While Flat Stanley is doing all this visiting, he’s helping students learn to read, write, do math, and where and how other people live. Not a bad job for a paper cutout.


In 1995, Dale Hubert was searching for an interesting way to teach reading and writing to Grade 3 students at Wilfrid Jury. Although it was his first year for Grade 3, he had taught Grade 6 for five years and special education for 11.

"I think that learning best takes place when there is meaning," Hubert says. He remembered a book about Flat Stanley and thought it might provide something the kids could send out. Having a pen pal was a good idea he thought, but he knew kids often don’t have much to say when they write.

"But," he says, "when you are sending a Flat Stanley you can say, ‘Hi, I’m sending a Stanley. He likes flat food. I’ve included some pizza and some pancakes. Please keep him by your bed at night because he is afraid of the dark.’ And then when the Stanley comes back he has little marks on him and they can tell what happened to him. ‘He got his arm ripped off while playing street hockey, but my father is a doctor so we reattached it.’ Things like that.

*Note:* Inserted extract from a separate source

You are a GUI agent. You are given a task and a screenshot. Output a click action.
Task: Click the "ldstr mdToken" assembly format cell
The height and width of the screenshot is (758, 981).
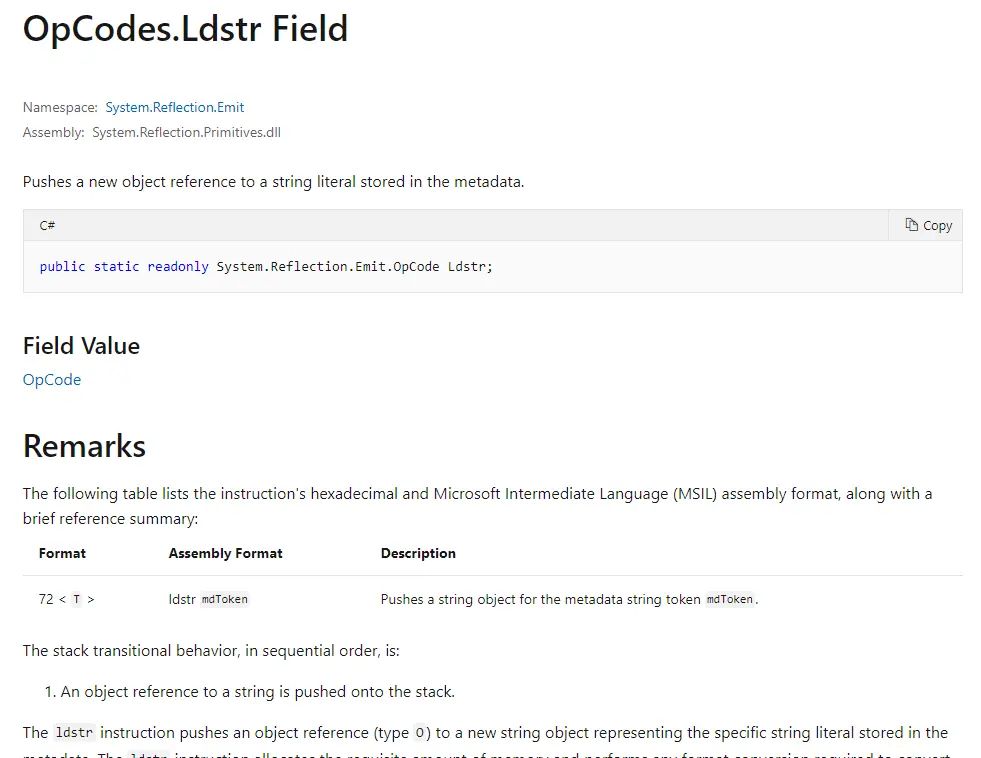coord(208,600)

"Especially for the younger children," Hubert continues, "communication in writing is pretty abstract, and so when there is something concrete, like a Stanley that you can both write about, it gives them common ground."

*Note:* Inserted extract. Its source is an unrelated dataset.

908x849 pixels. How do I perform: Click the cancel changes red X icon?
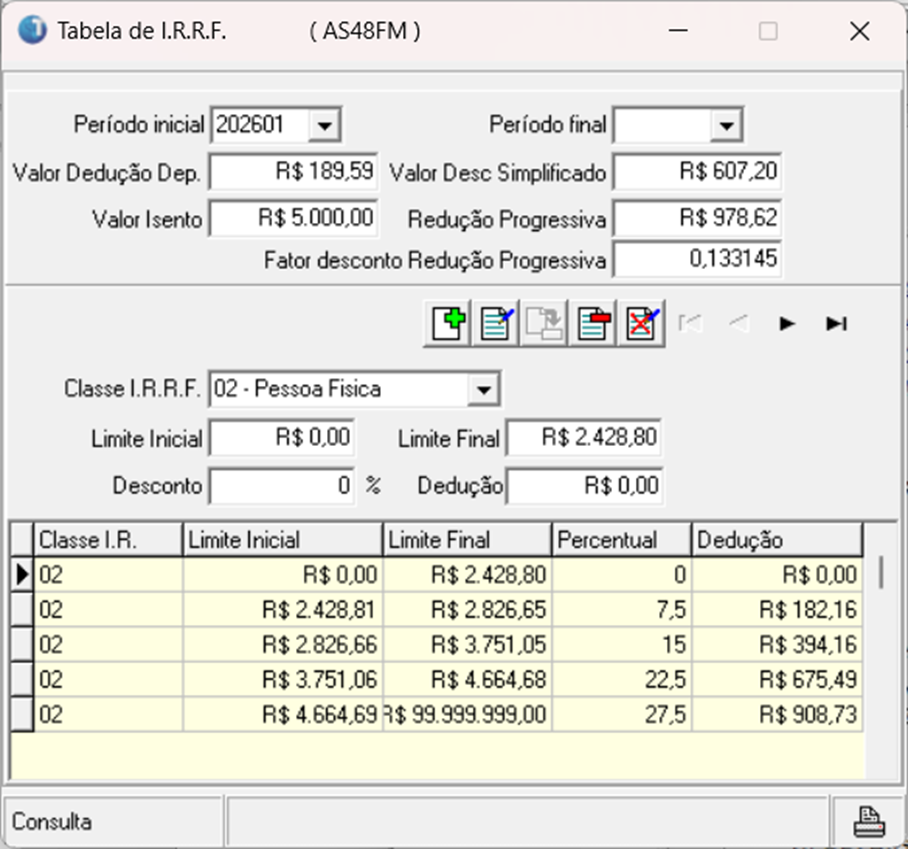[x=641, y=322]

So, Hubert re-read Flat Stanley, written by Jeff Brown in 1964, and decided to base a reading and writing project on the character.

The next step was finding a class in another school that would be willing to host Flat Stanley. Hubert taught himself HTML and put up a web site and posted his request on a few education bulletin boards on the Internet.

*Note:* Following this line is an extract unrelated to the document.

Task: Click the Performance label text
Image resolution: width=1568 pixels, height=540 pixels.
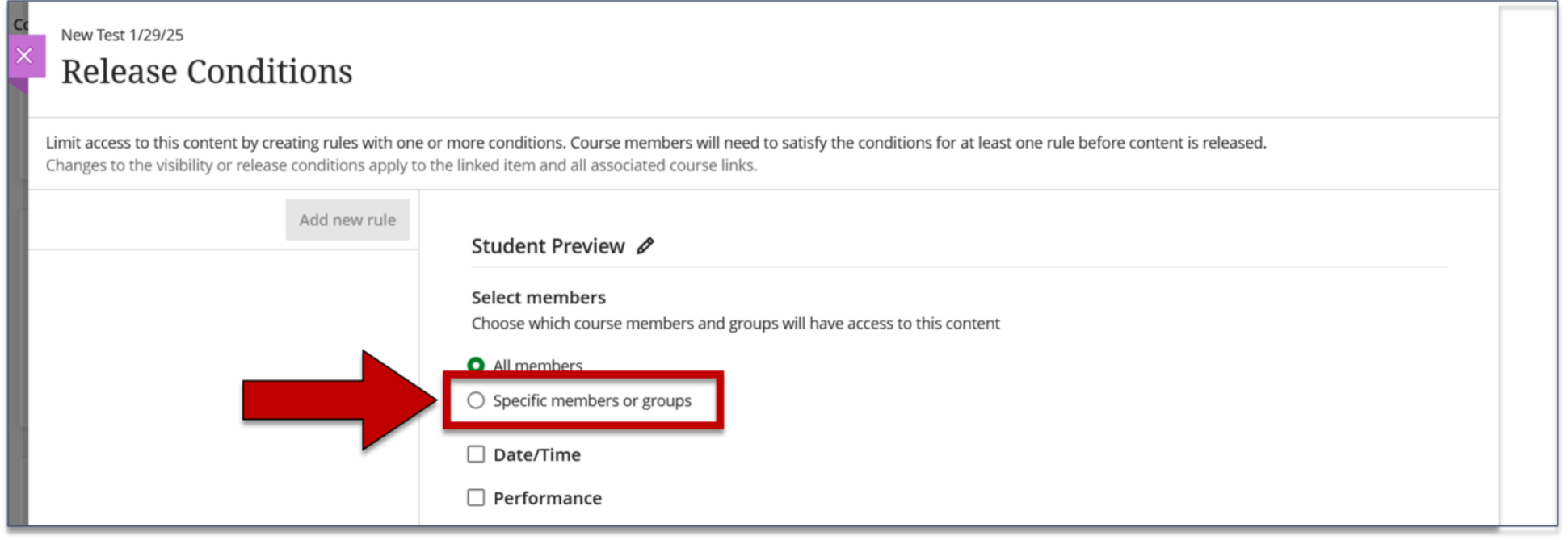Action: click(x=547, y=499)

In 1995, 13 teachers joined his list. The first few were from Ontario and then one from Hawaii. By December 2001, more than 1,000 classes from all over the world had joined.

Hubert had no idea how large the project would become. "Talk about a book that has changed your life," he says.

Special education teacher Susan Dykstra is a big fan of Flat Stanley. She teaches a mild intellectual disability class, junior level, at Wexford Public School in Toronto. She says, "I’d recommend Flat Stanley highly for anyone up to about Grade 5 or 6. It’s a wonderful literature-based way to show kids the world. My kids think John A. McDonald is a hamburger. But when they get mail from Estonia I don’t have as much trouble teaching the breakup of the USSR. It means something. It’s concrete. It’s a tremendous resource and it’s fun. It’s become a wonderful underground way for children to communicate with each other, and other people too."


One of the keys to Flat Stanley’s success is its open-ended nature. Hubert says, "Teachers can use their own creative ideas. It’s not me telling them how to do it. It is me providing the vehicle and letting the creative teachers do their best work."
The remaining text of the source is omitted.